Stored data
┏━━
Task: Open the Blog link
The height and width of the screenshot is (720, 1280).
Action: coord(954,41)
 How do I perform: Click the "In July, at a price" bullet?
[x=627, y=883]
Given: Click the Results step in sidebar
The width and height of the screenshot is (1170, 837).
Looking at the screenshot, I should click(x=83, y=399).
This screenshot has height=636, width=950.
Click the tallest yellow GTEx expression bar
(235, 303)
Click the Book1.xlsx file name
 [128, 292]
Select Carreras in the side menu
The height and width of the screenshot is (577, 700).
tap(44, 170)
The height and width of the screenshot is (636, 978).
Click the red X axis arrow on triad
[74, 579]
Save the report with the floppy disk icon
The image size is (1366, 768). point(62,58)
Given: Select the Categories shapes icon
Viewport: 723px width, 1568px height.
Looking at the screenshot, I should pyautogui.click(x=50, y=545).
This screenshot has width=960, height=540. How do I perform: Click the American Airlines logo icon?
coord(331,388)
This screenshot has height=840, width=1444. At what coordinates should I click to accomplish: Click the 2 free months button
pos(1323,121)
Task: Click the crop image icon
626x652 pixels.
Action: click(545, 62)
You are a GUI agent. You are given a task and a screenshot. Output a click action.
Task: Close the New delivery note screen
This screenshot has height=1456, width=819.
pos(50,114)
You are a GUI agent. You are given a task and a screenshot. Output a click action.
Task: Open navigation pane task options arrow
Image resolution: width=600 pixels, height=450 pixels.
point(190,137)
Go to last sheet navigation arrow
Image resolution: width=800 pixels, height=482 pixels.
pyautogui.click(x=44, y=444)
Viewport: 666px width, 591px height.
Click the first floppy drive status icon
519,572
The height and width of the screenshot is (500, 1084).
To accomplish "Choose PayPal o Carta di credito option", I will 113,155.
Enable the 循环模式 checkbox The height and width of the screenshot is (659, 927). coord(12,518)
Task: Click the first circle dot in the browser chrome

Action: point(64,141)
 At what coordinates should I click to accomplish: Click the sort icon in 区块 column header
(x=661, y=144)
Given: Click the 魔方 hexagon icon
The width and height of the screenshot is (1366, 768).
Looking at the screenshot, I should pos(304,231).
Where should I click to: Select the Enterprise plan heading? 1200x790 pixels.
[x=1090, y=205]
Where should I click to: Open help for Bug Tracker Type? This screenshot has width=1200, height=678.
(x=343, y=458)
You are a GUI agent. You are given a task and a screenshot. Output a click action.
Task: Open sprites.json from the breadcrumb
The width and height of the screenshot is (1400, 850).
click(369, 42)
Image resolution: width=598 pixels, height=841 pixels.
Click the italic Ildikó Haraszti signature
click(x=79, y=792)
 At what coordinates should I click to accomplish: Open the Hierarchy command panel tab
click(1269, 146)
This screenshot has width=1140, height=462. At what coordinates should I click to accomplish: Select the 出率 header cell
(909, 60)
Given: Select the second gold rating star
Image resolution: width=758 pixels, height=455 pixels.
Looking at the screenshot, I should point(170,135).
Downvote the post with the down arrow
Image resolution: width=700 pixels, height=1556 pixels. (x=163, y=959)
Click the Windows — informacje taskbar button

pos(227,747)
┗━━
Word for word, restate the lines of the data above that fall between the line holding "Viewport: 723px width, 1568px height." and the line holding "Task: Click the crop image icon", inclusive, and no other lines.

* [Written solution]:
Viewport: 723px width, 1568px height.
Looking at the screenshot, I should pyautogui.click(x=50, y=545).
This screenshot has width=960, height=540. How do I perform: Click the American Airlines logo icon?
coord(331,388)
This screenshot has height=840, width=1444. At what coordinates should I click to accomplish: Click the 2 free months button
pos(1323,121)
Task: Click the crop image icon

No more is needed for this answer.